• AUFGABEN:
1. Nenne alle Städte, für die laut dem Textauszug über Diesel-Fahrverbote Sperrungen oder Fahrverbote angeordnet wurden oder bereits Einschränkungen gelten.
2. Übernimm aus dem Textauszug über Diesel-Fahrverbote wortgetreu die Passage, die mit "Am Donnerstag hatte" beginnt und bis einschließlich "als ein Hauptverursacher." reicht.

━━━ TEXTAUSZUG

Aus Sicht von Branchenexperte Ferdinand Dudenhöffer entsteht mit der angepeilten Lösung "noch weniger als ein Flickenteppich". VW und Daimler machten rund 30 Prozent der Dieselfahrzeuge in Deutschland aus, der Rest bliebe unberücksichtigt, sagte Dudenhöffer dem "Mannheimer Morgen" (Freitag).
Für den ADAC ist laut Vizepräsident Ulrich Klaus Becker wichtig, "dass für Autofahrer, die sich trotz Umtauschprämien und Rabatten kein neues Auto leisten können, eine technische Nachrüstung weiterhin die Chance bietet, trotz drohender Fahrverbote mobil zu bleiben und den Wertverlust ihrer Dieselautos aufzufangen". Alle Hersteller sollten jetzt solche Angebote machen.
Am Donnerstag hatte ein Gericht auch für Köln und Bonn Sperrungen für ältere Diesel angeordnet. In Hamburg gibt es bereits Einschränkungen. Gerichte hatten Fahrverbote ab 2019 auch für Stuttgart, Berlin oder Frankfurt angeordnet. In vielen Städten werden Schadstoff-Grenzwerte nicht eingehalten, Dieselabgase gelten als ein Hauptverursacher.
"Mobilitätslösungen" für "Intensivstädte"

━━━━━━
━━━ EINTRÄGE

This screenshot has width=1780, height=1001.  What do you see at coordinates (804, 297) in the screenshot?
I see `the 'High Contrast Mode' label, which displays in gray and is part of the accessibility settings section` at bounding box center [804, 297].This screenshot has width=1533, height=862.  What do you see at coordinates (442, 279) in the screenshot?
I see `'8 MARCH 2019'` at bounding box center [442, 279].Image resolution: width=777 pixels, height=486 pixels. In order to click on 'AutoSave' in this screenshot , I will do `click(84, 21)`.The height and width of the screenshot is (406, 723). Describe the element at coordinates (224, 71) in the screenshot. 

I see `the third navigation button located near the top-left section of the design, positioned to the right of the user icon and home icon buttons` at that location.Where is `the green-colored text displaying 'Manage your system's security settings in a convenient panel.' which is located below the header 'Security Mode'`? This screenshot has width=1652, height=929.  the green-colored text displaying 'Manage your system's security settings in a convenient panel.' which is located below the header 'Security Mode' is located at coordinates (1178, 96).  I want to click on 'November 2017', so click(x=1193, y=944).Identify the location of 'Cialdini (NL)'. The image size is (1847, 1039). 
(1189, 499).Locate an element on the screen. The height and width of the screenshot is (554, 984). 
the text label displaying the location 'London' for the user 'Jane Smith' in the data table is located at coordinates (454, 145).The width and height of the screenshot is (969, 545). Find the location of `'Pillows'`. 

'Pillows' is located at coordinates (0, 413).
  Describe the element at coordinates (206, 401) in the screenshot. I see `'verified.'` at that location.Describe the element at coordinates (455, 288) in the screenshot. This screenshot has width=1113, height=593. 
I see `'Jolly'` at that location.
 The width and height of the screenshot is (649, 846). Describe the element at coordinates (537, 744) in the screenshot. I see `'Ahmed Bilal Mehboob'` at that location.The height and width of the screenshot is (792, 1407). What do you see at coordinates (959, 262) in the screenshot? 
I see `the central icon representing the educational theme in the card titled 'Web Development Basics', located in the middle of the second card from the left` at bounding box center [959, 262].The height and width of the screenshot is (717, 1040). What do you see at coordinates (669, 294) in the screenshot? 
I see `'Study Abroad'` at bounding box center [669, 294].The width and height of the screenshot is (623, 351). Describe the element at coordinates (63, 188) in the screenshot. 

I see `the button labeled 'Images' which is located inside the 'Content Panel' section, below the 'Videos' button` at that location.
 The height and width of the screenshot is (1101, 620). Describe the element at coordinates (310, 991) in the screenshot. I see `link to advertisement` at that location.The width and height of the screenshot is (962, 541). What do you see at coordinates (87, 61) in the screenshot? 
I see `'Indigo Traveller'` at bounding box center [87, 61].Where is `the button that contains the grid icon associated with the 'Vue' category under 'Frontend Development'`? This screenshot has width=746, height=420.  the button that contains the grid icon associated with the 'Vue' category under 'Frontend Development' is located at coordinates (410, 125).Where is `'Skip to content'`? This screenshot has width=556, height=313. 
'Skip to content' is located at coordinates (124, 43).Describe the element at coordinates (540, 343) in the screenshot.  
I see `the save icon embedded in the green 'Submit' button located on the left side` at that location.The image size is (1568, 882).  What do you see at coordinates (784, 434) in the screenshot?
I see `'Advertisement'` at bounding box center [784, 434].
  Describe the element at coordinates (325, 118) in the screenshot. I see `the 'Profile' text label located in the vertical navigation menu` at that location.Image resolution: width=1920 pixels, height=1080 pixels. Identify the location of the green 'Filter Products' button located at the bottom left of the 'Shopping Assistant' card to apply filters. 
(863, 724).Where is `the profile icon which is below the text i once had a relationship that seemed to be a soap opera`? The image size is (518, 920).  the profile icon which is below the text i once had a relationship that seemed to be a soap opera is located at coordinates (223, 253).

━━━━━━

• LÖSUNGEN:
1. Köln, Bonn, Hamburg, Stuttgart, Berlin, Frankfurt

2.
Am Donnerstag hatte ein Gericht auch für Köln und Bonn Sperrungen für ältere Diesel angeordnet. In Hamburg gibt es bereits Einschränkungen. Gerichte hatten Fahrverbote ab 2019 auch für Stuttgart, Berlin oder Frankfurt angeordnet. In vielen Städten werden Schadstoff-Grenzwerte nicht eingehalten, Dieselabgase gelten als ein Hauptverursacher.